BEGIN DATA SUPPLIED

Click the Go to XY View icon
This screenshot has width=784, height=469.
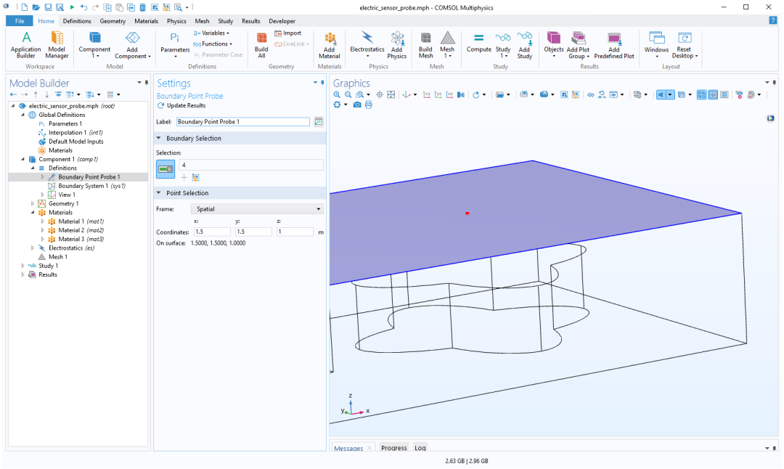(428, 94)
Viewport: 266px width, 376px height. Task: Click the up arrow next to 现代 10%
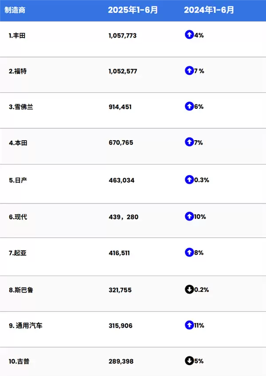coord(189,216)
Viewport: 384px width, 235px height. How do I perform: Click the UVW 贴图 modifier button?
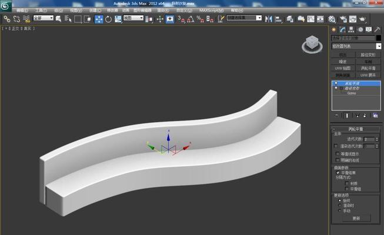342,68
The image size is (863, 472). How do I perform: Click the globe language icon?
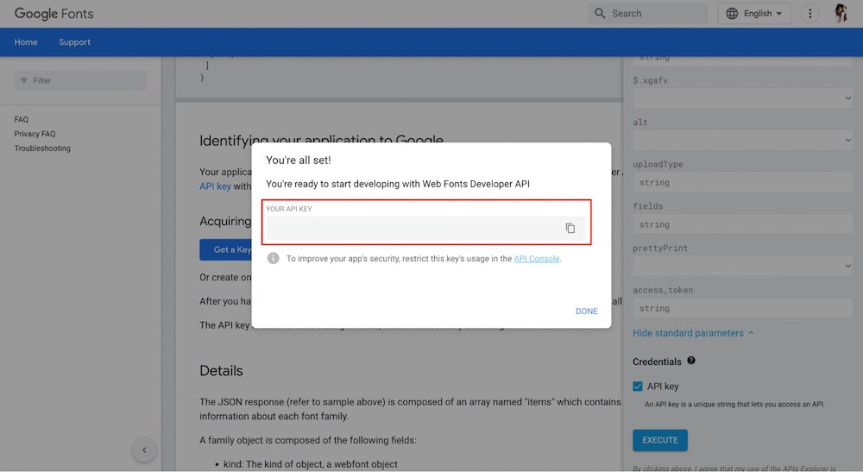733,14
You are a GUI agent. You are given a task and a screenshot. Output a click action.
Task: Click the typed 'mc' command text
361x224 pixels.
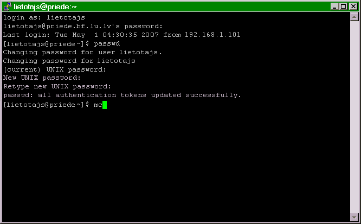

END DATA SUPPLIED

## REQUIRED ACTION
Word for word, copy the lines from the one with "Viewport: 384px width, 235px" through the end of the entries above, and do not include any picture.

## ANSWER TO THE EXERCISE
Viewport: 384px width, 235px height. How do I perform: Click the UVW 贴图 modifier button?
342,68
The image size is (863, 472). How do I perform: Click the globe language icon?
733,14
You are a GUI agent. You are given a task and a screenshot. Output a click action.
Task: Click the typed 'mc' command text
361x224 pixels.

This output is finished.